> **原文**
====================

細胞計測方法および装置
【課題】生細胞の数を正確に予測する細胞計数方法および装置を提供する。
【解決手段】生細胞数を計数するとともに細胞周期の分析を行う。細胞周期の分析では、全細胞に占める分裂直前のG2/M期の細胞数の割合を求め、それに生細胞数を乗算する。それによって、数時間後の細胞増加分を高い精度で推定することができる。
【解決手段】生細胞数を計数するとともに細胞周期の分析を行う。細胞周期の分析では、全細胞に占める分裂直前のG2/M期の細胞数の割合を求め、それに生細胞数を乗算する。それによって、数時間後の細胞増加分を高い精度で推定することができる。
【発明の詳細な説明】
【技術分野】
【0001】
本発明は、生細胞数を計測する技術に関し、特に、生細胞数を予測する技術に関する。
【背景技術】
【0002】
抗体医薬等の医薬品には、細胞が産生する物質を主成分として含有するものがある。このような物質は、例えば動物細胞により分泌生産されるため、動物細胞を培養し、培養液中に分泌された目的物質を分離精製することで得ることができる。細胞を培養する工程では、細胞は分裂を繰り返すことにより増殖するが、培養環境が悪化すると細胞死が増大し、環境の悪化が持続すると最終的には全ての細胞が死滅する。培養環境の悪化の要因には、攪拌による力学的な破砕、栄養素の枯渇、細胞によって分泌されるアンモニア、乳酸の蓄積等が挙げられる。
【0003】
細胞の培養方法は、回分培養、連続培養(もしくは灌流培養)、流加培養(もしくは半回分培養)に分類される。回分培養は、一回毎に新たな培地を用意し、そこへ株を植えて収穫まで培地を加えない方法である。回分培養によると、培養毎に品質はバラつくが、コンタミネーションのリスクを分散・低減できる。連続培養は、連続的に培養系に培地を供給すると同時に同量の培養液を抜き取る培養法である。連続培養では、培養環境を常に一定に保ちやすく、生産性が安定するという特徴がある。反面、一度コンタミネーションが起きると汚染も持続するのが欠点である。流加培養は、培養中に、培地自体や培地中の特定の成分を添加し、培養終了時までその生成物を抜き取らない培養方法である。流加培養は、細胞密度を調節することによって増殖性を最適化したり、培養中に蓄積した有害物質を希釈して生産性を維持するなどの目的で行われる。
【0004】
流加培養や連続培養では、培地の添加方法を工夫することにより、栄養源の枯渇を回避するばかりでなく、エネルギー源の一つであるグルコースの利用と主として乳酸代謝からTCAサイクルによる完全酸化によりシフトさせることにより、エネルギー源を効率的に利用させることができる。近年、有害代謝産物の蓄積を防止すると同時に高密度を達成させる培地の添加方法が開発され、高細胞濃度が達成可能となっている。

====================

ピクセル座標の位置特定データ:
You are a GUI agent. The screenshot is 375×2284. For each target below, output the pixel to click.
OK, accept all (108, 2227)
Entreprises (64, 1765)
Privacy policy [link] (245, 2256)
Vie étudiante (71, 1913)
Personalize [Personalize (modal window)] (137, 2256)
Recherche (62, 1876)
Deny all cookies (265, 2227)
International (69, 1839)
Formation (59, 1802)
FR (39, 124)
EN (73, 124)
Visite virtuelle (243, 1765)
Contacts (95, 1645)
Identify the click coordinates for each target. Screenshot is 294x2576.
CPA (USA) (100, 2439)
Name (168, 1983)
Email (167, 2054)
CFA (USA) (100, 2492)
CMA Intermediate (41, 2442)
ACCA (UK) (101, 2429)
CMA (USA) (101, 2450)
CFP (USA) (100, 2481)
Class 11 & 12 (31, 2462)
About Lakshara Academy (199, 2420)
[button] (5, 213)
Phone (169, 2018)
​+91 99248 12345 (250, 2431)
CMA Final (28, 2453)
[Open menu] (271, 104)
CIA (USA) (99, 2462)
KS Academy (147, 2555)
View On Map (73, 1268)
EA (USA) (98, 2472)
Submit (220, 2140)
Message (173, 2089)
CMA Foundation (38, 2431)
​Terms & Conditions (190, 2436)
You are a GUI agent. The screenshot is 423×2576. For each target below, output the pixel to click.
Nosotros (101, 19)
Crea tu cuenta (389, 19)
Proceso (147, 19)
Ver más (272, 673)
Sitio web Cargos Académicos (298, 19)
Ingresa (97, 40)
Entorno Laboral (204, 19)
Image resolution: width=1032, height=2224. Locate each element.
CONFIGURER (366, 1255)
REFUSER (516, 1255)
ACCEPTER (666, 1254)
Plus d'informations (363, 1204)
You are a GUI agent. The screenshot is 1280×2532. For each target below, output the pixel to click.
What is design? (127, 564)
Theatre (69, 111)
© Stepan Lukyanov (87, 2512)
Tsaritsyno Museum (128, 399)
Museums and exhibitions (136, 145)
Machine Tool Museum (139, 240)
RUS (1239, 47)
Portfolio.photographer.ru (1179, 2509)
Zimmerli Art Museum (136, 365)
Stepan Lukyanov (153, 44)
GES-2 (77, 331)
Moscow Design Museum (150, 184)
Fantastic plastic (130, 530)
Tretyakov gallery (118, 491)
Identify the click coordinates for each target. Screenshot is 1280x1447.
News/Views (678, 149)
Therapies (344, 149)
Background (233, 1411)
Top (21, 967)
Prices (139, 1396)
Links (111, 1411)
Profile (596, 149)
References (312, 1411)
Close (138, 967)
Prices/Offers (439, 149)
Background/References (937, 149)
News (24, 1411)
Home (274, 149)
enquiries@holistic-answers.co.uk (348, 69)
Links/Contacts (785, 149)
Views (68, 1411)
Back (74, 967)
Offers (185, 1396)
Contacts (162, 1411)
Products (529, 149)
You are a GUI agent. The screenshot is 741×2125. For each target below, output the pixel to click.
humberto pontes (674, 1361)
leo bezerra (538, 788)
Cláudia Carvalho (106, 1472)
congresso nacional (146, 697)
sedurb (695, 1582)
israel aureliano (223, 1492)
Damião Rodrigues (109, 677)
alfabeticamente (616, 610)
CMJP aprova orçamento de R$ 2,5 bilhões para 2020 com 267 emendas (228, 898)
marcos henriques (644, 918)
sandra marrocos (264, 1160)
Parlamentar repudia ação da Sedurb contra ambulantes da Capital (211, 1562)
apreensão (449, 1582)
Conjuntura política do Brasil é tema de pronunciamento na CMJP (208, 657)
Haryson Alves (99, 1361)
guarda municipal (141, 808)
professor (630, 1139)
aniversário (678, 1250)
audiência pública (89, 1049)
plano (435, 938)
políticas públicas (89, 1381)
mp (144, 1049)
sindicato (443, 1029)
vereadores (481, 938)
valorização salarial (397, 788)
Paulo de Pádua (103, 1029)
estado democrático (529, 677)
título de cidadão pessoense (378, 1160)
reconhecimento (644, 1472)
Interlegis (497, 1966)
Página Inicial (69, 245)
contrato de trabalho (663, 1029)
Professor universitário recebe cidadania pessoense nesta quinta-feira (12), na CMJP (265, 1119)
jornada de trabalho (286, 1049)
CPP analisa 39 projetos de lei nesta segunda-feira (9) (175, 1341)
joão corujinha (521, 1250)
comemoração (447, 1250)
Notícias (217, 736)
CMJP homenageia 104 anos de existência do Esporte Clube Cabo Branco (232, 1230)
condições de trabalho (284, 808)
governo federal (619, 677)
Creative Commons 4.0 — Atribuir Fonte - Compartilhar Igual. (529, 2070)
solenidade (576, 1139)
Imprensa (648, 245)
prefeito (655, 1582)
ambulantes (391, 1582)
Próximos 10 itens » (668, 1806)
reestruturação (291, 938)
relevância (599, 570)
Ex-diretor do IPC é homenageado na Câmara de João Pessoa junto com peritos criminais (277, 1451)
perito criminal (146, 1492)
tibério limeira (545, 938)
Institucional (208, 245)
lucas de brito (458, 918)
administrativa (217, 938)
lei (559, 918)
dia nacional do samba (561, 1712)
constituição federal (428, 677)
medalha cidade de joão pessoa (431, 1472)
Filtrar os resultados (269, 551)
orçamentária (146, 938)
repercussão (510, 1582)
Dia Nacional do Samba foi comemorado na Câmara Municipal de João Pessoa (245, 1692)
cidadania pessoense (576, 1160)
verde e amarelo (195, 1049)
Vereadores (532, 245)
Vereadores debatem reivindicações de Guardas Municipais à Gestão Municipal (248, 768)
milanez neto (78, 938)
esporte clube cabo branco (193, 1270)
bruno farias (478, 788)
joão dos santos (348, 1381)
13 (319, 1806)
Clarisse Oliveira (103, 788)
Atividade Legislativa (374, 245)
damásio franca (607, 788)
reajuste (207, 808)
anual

====================

> **問題**
原文の「細胞計測方法および装置」から「本発明は、生細胞数を計測する技術に関し、特に、生細胞数を予測する技術に関する。」まで（両端を含む）を、「生細胞数」を「生存細胞数」に置き換えて書き直しなさい。 データ抜粋の各行は、ここでは用いません。

> **解答**
細胞計測方法および装置
【課題】生細胞の数を正確に予測する細胞計数方法および装置を提供する。
【解決手段】生存細胞数を計数するとともに細胞周期の分析を行う。細胞周期の分析では、全細胞に占める分裂直前のG2/M期の細胞数の割合を求め、それに生存細胞数を乗算する。それによって、数時間後の細胞増加分を高い精度で推定することができる。
【解決手段】生存細胞数を計数するとともに細胞周期の分析を行う。細胞周期の分析では、全細胞に占める分裂直前のG2/M期の細胞数の割合を求め、それに生存細胞数を乗算する。それによって、数時間後の細胞増加分を高い精度で推定することができる。
【発明の詳細な説明】
【技術分野】
【0001】
本発明は、生存細胞数を計測する技術に関し、特に、生存細胞数を予測する技術に関する。